Taylor’s breakthrough came in 1960 with “The Time Machine,” George Pal’s special effects marvel in which Taylor’s dogged British inventor transports himself into a future where he witnesses world wars, nuclear annihilation and, finally, the rise of a new society.

From there, his career went on to blossom in Westerns (“The Train Robbers” with John Wayne), thrillers (Alfred Hitchcock’s “The Birds”), dramas (John Ford’s “Young Cassidy”) and romantic comedies (“Sunday in New York” with Jane Fonda and “Do Not Disturb” and “The Glass Bottom Boat” with Doris Day).

A curiosity was the 1970 “Zabriskie Point,” Italian Michelangelo Antonioni’s venture into American filming. A murky attack on American mendacity that was filmed largely in Death Valley, it was a failure.

As his film career began to wind down, Taylor turned to television, where such series as “Hong Kong,” “Bobcats,” “The Oregon Trail,” “Masquerade” and “Outlaws” won him a new audience, although most of his shows lasted no more than a season. He also appeared in “Falcon Crest” toward the end of its run in the late `80s and voiced Pongo in Disney’s “101 Dalmatians.”

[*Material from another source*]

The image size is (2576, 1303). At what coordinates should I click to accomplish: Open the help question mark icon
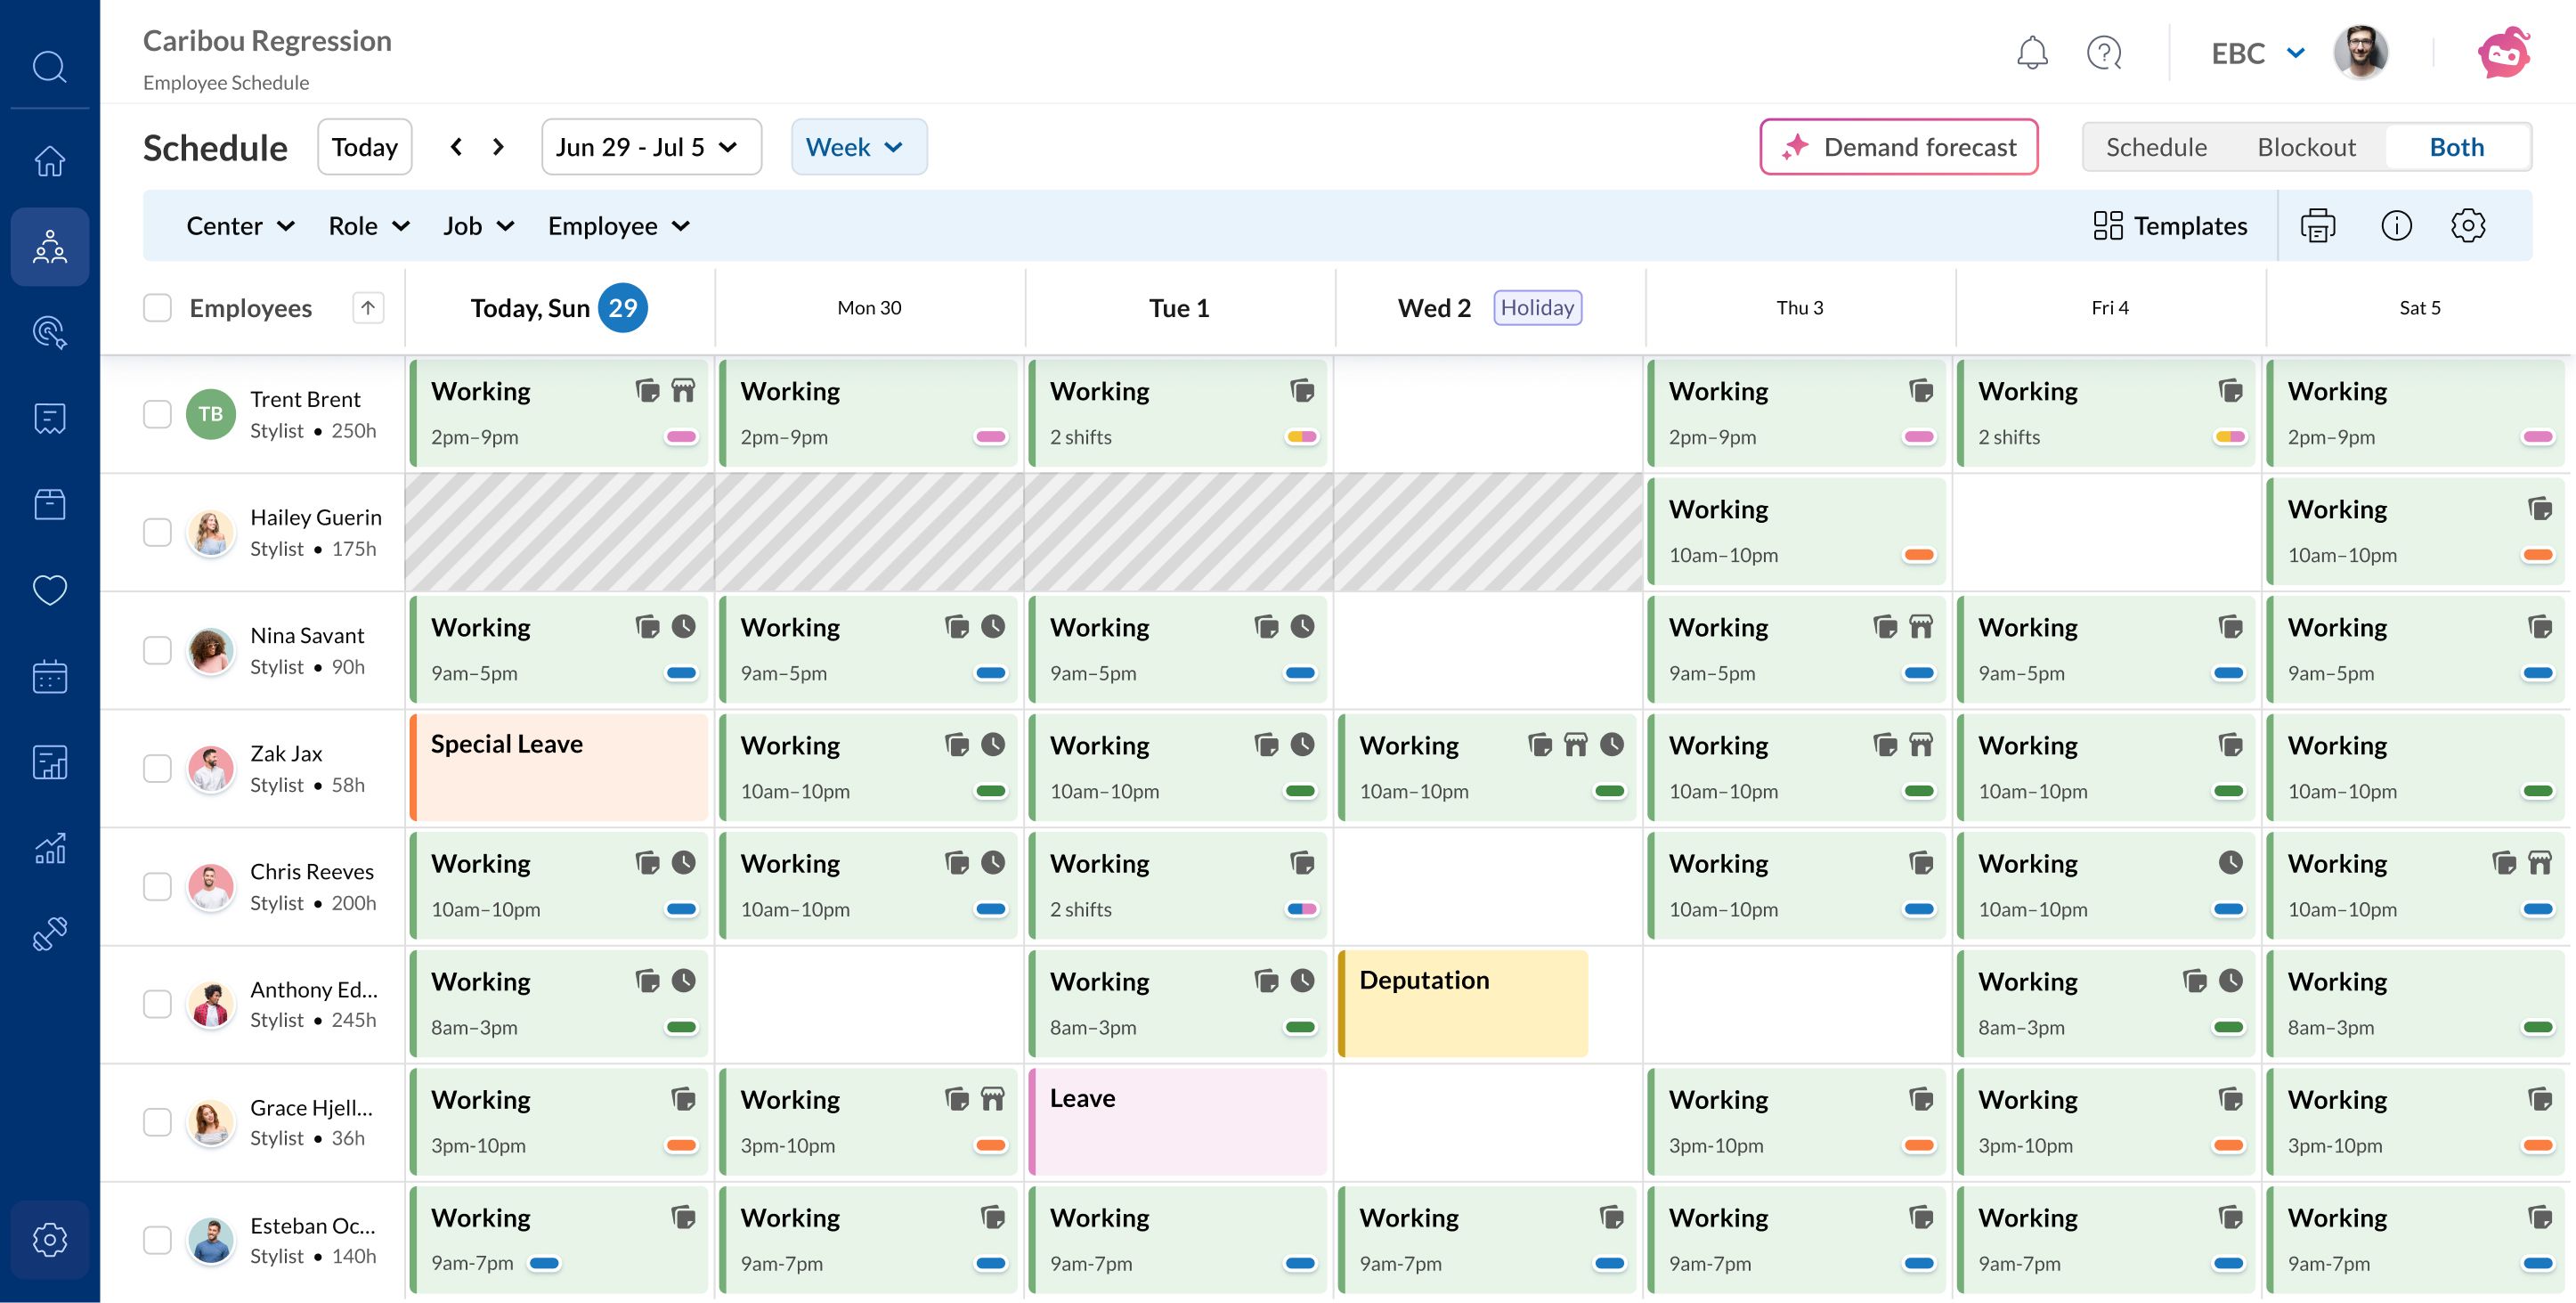pos(2104,53)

He began to produce and co-produce his later films and TV series, carefully investing the earnings in safe securities that ensured a comfortable retirement.

Later in life, Quentin Tarantino convinced Taylor to come out of retirement to play Winston Churchill in “Inglorious Basterds.”

Taylor was a pioneer of the Australian-New Zealand invasion of Hollywood that would come to include actors Mel Gibson, Judy Davis, Nicole Kidman (born in Hawaii to Australian parents), Geoffrey Rush and Russell Crowe and directors Bruce Berenson, Peter Weir, Bruce Beresford, Baz Luhrman, Rob Marshall and Peter Jackson.

Taylor toiled to lose his Aussie accent, substituting it with a middle-Atlantic one that allowed him to play either American or English roles. In his early roles he was known as Rodney Taylor.

He had made two films in his native Australia. The second, “Long John Silver,” attracted the notice of the giant U.S. talent agency MCA, which summoned him to Hollywood in 1955.

“They thought they were going to get a look at the Australian Marlon Brando,” he commented in 1970. “Well, here was this tough boy in his too-tight English tweeds.”

The agency turned Taylor down, and he hired an independent agent who found him secondary roles in important films.

He played Debbie Reynolds’ fiance in “The Catered Affair,” Elizabeth Taylor’s failed suitor in “Giant,” and Eva Marie Saint’s would-be lover in “Raintree County,” and had brief roles in “Separate Tables” and “Ask Any Girl.”

As his star rose, Taylor earned a reputation as something of a Hollywood hellion, a hard-drinking, womanizing, combative man who enjoyed giving outspoken interviews punctuated with four-letter words.

Born in Sydney, Australia, he first sought a career as an artist before trying his hand at acting in small theatrical productions, which led to movie offers.

“I started out as a beatnik,” he explained in 1977. “I was a painter and a sculptor … I was a commercial illustrator in Australia for a while. I’m serious about my work.”